ROC Analysis and Performance Curves
For binary scoring classifiers a threshold (in the following also called cutoff) value controls how predicted posterior probabilities are turned into class labels. ROC curves and other performance plots serve to visualize and analyse the relationship between one or two performance measures and the threshold.
This section is mainly devoted to receiver operating characteristic (ROC) curves that plot the true positive rate (sensitivity) on the vertical axis against the false positive rate (1 - specificity, fall-out) on the horizontal axis for all possible threshold values. Creating other performance plots like lift charts or precision/recall graphs works analogously and is only shown briefly.
In addition to performance visualization ROC curves are helpful in
- determining an optimal decision threshold for given class prior probabilities and misclassification costs (for alternatives see also the sections about cost-sensitive classification and imbalanced classification problems in this tutorial),
- identifying regions where one classifier outperforms another and building suitable multi-classifier systems,
- obtaining calibrated estimates of the posterior probabilities.

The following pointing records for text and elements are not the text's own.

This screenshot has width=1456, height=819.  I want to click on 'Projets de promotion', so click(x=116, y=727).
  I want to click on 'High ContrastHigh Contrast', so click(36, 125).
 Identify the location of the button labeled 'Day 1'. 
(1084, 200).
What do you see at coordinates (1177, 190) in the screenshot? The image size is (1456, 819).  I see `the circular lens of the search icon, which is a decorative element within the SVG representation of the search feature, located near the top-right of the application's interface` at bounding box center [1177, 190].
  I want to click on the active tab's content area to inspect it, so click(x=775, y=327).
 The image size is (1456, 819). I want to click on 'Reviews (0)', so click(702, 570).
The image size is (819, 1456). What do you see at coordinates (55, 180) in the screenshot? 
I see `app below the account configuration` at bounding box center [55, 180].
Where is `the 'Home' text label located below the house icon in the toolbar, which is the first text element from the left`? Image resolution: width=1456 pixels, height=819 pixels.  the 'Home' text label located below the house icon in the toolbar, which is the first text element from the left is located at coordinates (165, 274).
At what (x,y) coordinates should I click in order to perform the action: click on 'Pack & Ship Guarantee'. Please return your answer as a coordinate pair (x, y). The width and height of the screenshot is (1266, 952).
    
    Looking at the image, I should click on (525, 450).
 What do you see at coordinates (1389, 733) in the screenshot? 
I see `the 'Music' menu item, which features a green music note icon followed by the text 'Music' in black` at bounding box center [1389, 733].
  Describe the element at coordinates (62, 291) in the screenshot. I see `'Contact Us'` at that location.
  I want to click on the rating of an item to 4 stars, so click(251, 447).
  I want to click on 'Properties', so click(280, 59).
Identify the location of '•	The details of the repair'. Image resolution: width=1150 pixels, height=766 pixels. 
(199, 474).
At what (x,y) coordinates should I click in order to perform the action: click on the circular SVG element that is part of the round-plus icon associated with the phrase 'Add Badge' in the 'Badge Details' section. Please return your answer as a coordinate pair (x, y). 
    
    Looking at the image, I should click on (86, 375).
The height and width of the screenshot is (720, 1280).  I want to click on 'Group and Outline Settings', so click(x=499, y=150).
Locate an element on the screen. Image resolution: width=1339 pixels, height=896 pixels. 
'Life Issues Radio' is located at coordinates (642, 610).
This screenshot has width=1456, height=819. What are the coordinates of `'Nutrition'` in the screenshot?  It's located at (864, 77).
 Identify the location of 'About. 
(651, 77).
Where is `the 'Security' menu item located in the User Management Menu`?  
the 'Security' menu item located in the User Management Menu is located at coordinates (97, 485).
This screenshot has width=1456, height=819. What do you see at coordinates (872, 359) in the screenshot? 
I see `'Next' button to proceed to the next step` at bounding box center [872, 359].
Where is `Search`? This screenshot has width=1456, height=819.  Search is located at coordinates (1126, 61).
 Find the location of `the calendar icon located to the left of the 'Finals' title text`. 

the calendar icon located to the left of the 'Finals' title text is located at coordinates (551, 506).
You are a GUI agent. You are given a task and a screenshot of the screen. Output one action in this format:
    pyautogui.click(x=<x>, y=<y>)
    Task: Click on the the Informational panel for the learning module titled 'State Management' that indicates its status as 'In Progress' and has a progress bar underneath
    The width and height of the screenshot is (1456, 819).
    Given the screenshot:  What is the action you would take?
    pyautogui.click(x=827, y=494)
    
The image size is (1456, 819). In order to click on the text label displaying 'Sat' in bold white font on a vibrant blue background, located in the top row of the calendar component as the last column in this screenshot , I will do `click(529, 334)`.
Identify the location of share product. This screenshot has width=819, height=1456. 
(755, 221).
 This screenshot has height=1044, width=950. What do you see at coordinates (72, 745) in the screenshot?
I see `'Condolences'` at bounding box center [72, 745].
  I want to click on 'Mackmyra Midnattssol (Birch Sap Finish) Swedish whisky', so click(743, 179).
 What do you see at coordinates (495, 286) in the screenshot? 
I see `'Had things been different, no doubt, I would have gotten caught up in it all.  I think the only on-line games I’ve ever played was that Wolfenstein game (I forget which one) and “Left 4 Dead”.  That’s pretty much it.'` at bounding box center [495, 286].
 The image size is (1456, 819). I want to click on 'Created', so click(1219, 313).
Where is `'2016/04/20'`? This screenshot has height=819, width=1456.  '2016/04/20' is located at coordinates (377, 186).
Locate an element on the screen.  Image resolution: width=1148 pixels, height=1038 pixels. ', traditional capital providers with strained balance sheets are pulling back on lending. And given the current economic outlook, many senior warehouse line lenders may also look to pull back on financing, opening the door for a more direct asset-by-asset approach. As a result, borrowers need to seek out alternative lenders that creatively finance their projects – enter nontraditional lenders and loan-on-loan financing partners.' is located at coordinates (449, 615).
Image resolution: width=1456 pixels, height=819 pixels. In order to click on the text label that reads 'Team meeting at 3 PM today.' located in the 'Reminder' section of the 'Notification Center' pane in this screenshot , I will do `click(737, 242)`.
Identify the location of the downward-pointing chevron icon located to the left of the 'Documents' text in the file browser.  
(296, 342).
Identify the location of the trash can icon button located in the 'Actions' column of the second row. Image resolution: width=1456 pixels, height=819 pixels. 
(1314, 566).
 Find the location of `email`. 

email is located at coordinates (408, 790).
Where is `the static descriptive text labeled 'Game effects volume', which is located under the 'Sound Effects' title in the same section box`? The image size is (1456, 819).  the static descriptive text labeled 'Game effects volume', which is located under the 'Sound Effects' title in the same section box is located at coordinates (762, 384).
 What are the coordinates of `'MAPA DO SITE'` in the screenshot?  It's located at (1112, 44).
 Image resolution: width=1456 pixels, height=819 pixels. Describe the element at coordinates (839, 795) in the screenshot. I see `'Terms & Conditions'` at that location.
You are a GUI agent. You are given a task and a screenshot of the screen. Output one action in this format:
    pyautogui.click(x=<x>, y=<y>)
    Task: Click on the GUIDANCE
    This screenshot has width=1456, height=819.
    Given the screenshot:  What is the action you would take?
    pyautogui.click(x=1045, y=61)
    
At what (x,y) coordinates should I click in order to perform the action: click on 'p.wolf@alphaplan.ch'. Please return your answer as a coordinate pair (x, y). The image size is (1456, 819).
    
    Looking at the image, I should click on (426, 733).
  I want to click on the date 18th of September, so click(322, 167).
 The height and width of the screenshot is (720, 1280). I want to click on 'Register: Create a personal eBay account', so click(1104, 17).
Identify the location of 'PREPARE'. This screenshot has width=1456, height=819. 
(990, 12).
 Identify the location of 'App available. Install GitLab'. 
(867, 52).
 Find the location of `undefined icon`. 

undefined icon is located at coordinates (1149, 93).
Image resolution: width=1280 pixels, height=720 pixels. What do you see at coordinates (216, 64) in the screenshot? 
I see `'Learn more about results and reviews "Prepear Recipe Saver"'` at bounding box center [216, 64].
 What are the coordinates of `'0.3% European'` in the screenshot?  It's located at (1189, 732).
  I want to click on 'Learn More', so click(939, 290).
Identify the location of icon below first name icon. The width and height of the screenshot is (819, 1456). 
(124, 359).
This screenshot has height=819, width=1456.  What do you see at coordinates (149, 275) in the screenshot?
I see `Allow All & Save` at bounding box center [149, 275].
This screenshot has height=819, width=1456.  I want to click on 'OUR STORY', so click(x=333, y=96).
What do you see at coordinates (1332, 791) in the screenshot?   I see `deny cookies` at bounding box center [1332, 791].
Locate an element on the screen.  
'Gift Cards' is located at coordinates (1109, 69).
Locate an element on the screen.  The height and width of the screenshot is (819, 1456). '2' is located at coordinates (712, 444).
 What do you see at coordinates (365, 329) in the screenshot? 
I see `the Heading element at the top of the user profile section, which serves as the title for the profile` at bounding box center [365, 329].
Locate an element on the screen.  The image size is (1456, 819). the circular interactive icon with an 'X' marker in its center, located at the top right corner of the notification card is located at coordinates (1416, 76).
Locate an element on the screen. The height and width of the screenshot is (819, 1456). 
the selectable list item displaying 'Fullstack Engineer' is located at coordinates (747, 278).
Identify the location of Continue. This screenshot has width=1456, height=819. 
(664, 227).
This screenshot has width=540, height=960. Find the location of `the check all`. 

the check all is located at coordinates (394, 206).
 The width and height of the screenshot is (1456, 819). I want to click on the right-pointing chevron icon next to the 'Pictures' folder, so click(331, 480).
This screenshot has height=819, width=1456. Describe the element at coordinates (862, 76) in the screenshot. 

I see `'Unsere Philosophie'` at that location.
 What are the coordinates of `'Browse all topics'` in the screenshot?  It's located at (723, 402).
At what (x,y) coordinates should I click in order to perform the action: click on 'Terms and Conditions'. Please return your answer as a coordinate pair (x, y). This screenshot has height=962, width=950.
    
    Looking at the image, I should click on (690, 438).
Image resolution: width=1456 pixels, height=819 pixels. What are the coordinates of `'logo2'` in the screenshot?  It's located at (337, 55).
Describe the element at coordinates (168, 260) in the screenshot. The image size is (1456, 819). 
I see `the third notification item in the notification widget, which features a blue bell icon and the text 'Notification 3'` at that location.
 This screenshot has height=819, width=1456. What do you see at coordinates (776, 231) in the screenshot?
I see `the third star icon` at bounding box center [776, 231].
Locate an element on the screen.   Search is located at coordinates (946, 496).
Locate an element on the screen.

For more information see the tutorials and introductory papers by Fawcett (2004), Fawcett (2006) as well as Flach (ICML 2004).
In many applications as, e.g., diagnostic tests or spam detection, there is uncertainty about the class priors or the misclassification costs at the time of prediction, for example because it's hard to quantify the costs or because costs and class priors vary over time. Under these circumstances the classifier is expected to work well for a whole range of decision thresholds and the area under the ROC curve (AUC) provides a scalar performance measure for comparing and selecting classifiers. mlr provides the AUC for binary classification (auc based on package ROCR) an also a generalization of the AUC for the multi-class case (multiclass.auc based on package pROC).
mlr offers three ways to plot ROC and other performance curves.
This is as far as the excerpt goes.